Today, Roman law is no longer applied in legal practice, even though the legal systems of some states like South Africa and San Marino and the legal system of the United States state of Louisiana are still based on the old Ius Commune. However, even where the legal practice is based on a code, many rules deriving from Roman law apply: No code completely broke with the Roman tradition. Rather, the provisions of Roman law were fitted into a more coherent system and expressed in the national language. For this reason, knowledge of Roman law is indispensable to understand the legal systems of today. Thus, Roman law is often still a mandatory subject for law students in civil law jurisdictions.

As steps towards a unification of the private law in the member states of the European Union are being taken, the old Ius Commune, which was the common basis of legal practice everywhere, but allowed for many local variants, is seen by many as a model.

Relevant links


  • Fritz Schulz, History of Roman Legal Science. Clarendon Press. 1953.
  • Peter Stein, Roman Law in European History. Cambridge University Press, 1999 (ISBN 0521643724).
  • Andrew Borkowski, Textbook on Roman law. Oxford University Press, 2nd Ed. (ISBN 1-85431-642-7).
  • Barry Nicholas, An Introduction to Roman Law. Clarendon Press, 1962 (ISBN 0-19-876063-9).
  • Jill Harries, "Law and Empire in Late Antiquity" Cambridge, 1999 (ISBN 0-521-41087-8).

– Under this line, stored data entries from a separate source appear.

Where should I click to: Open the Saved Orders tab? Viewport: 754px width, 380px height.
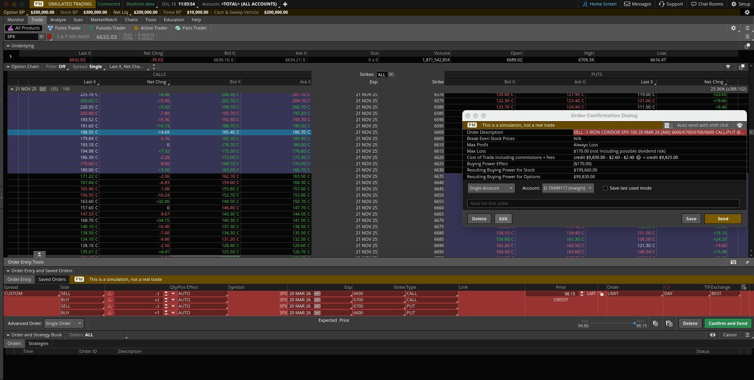tap(52, 279)
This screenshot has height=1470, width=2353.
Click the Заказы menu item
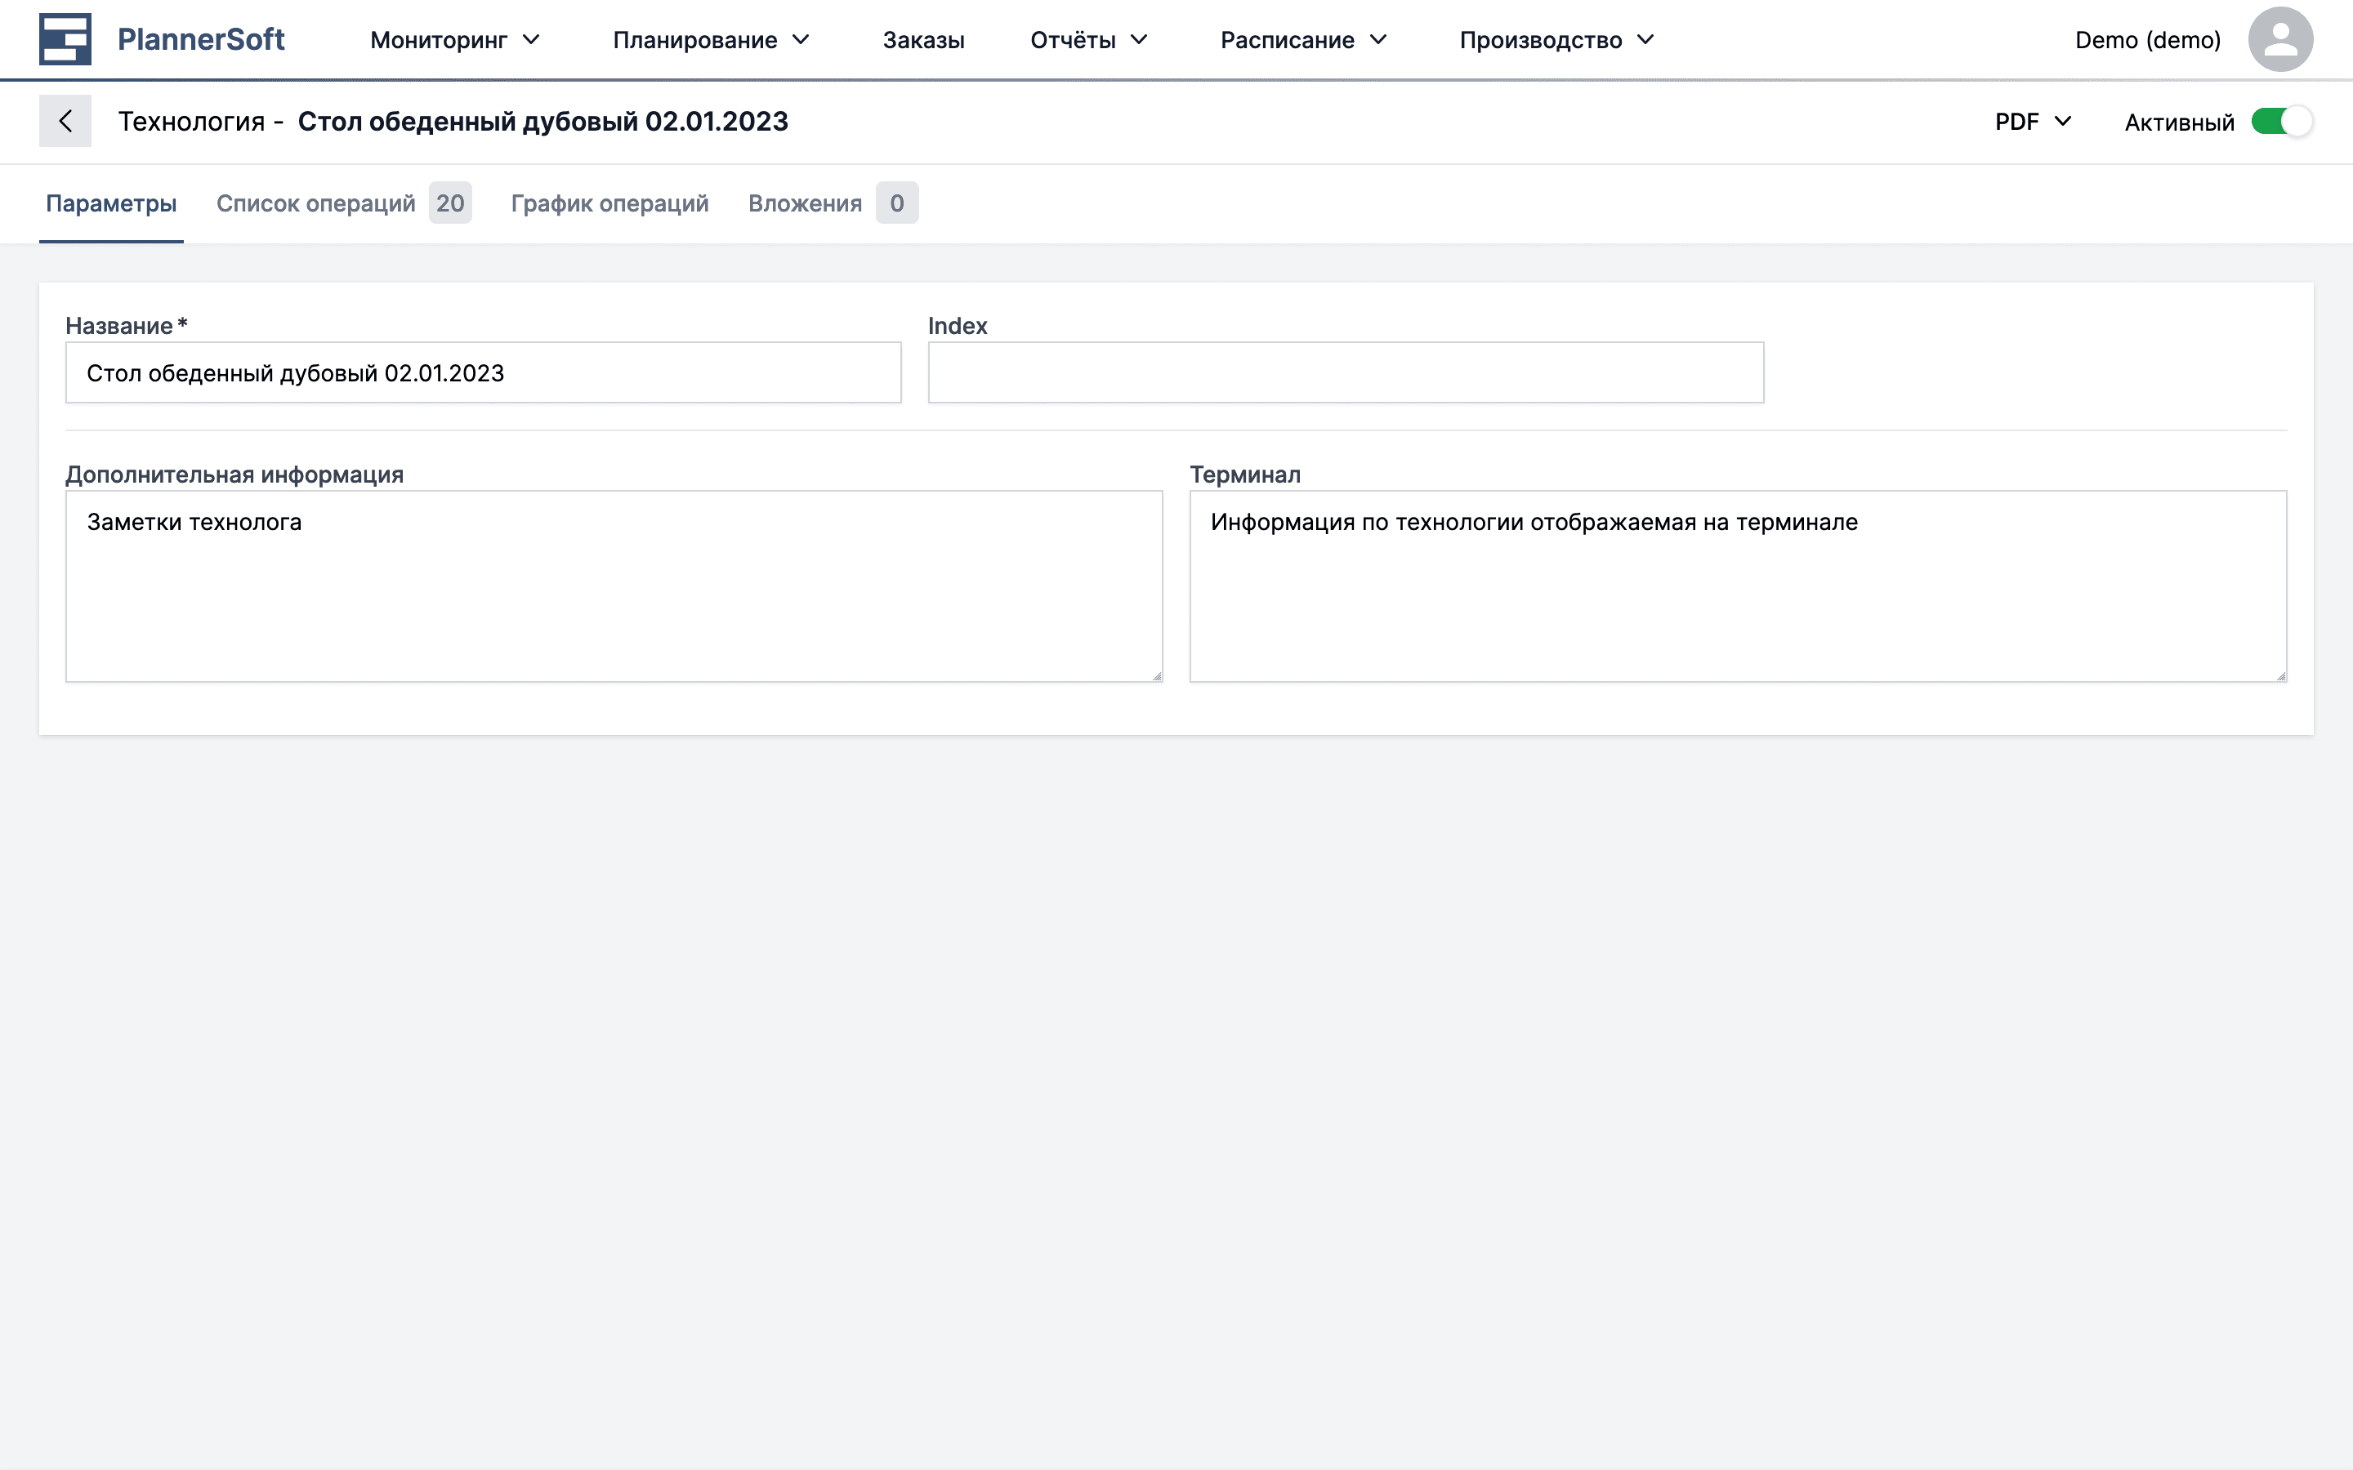click(x=923, y=41)
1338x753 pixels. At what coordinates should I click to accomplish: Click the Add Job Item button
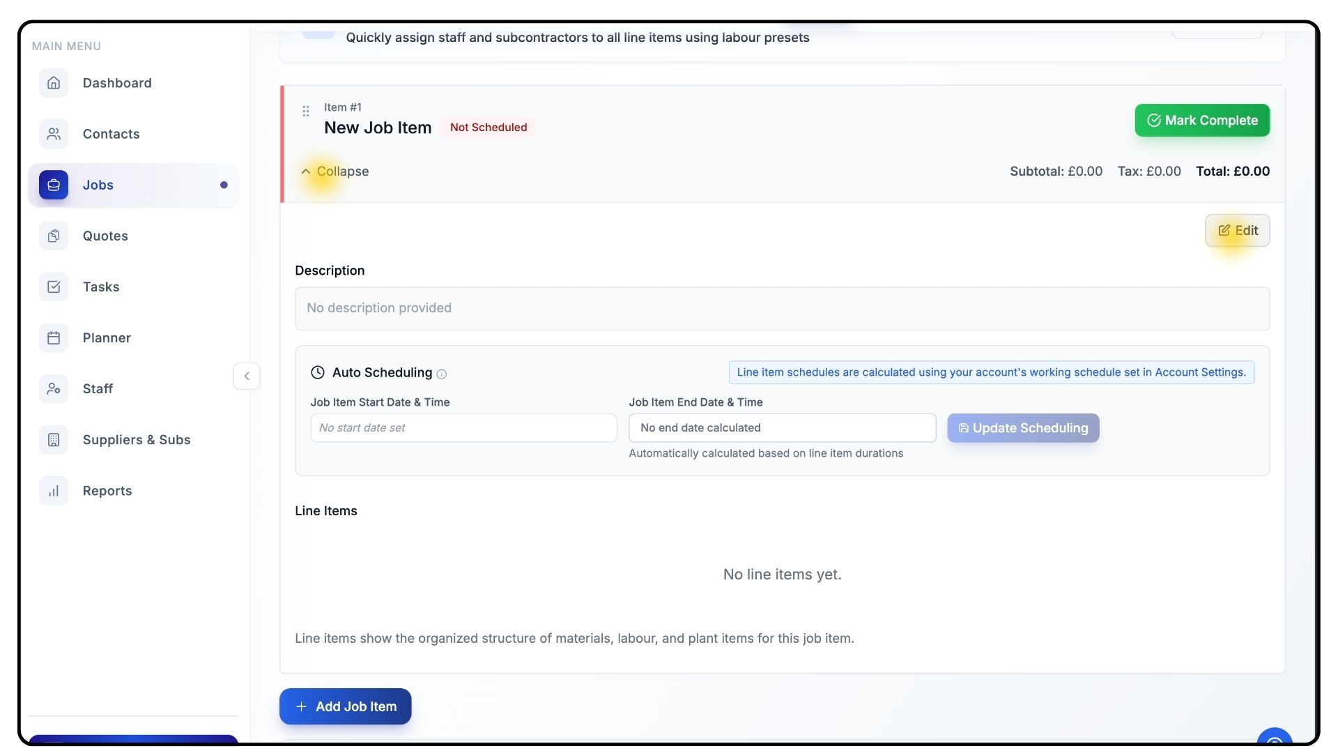point(345,706)
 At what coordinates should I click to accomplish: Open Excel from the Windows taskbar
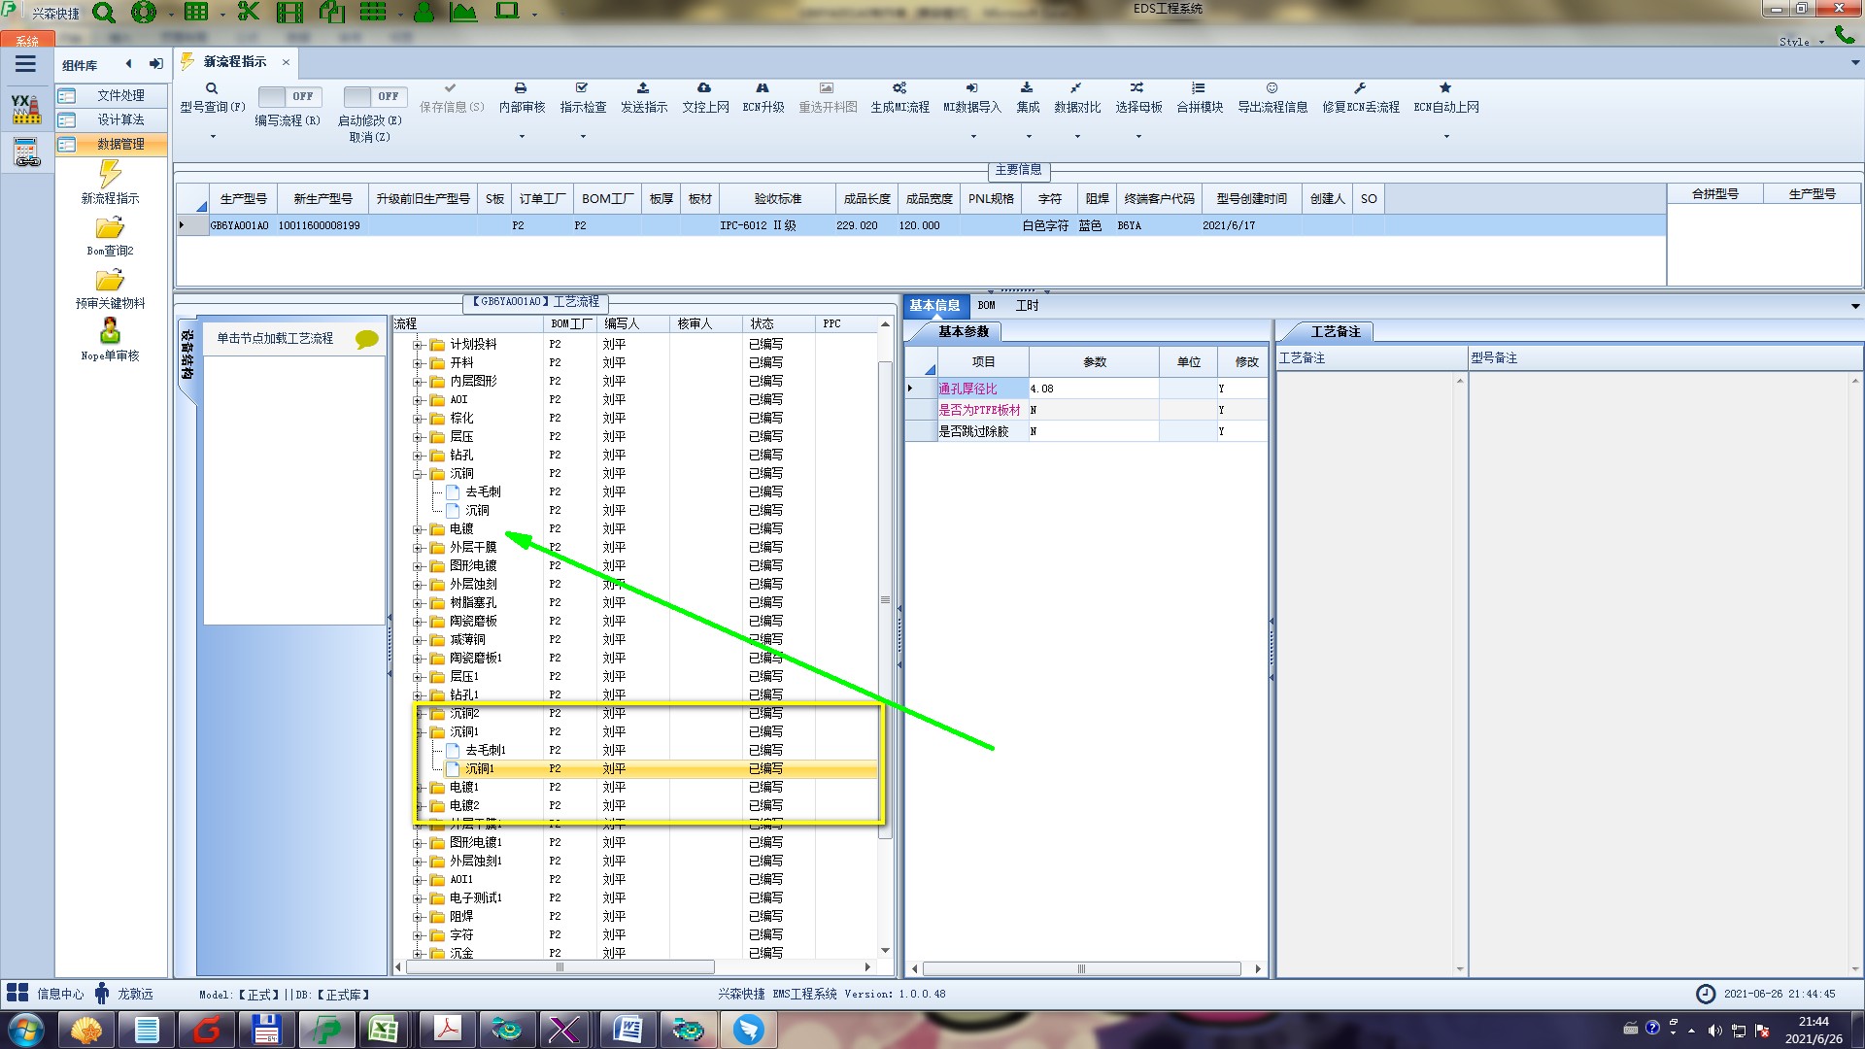coord(384,1030)
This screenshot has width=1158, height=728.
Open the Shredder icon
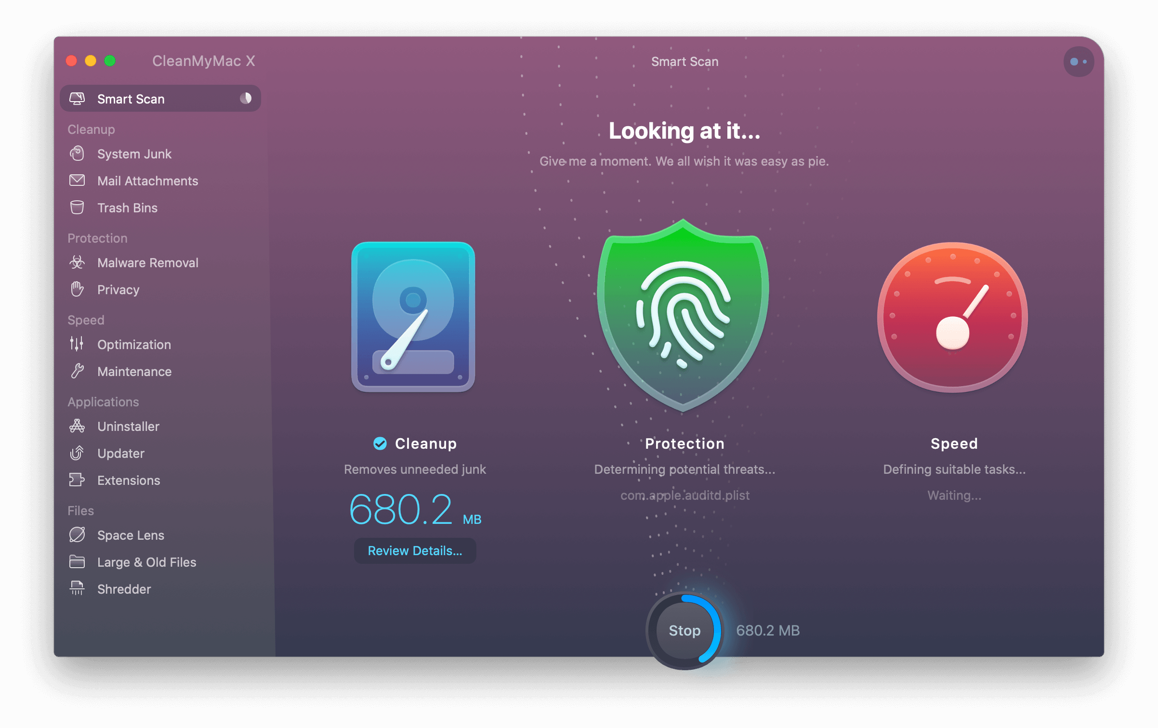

The book by Schulz is somewhat outdated, but it is a masterly and very readable account of how Roman law evolved into a science. Stein’s book is suited to someone interested in the impact of Roman law on later systems and the detail on the law itself here is comparatively brief. Borkowski offers the most accessible and detailed information. In Nicholas' book, there are many interesting insights and extra detail but occasionally, Nicholas fails to include areas that can be found in Borkowski's work. The fifth is an excellent historical survey of later legal development confined in the main to the fourth century AD.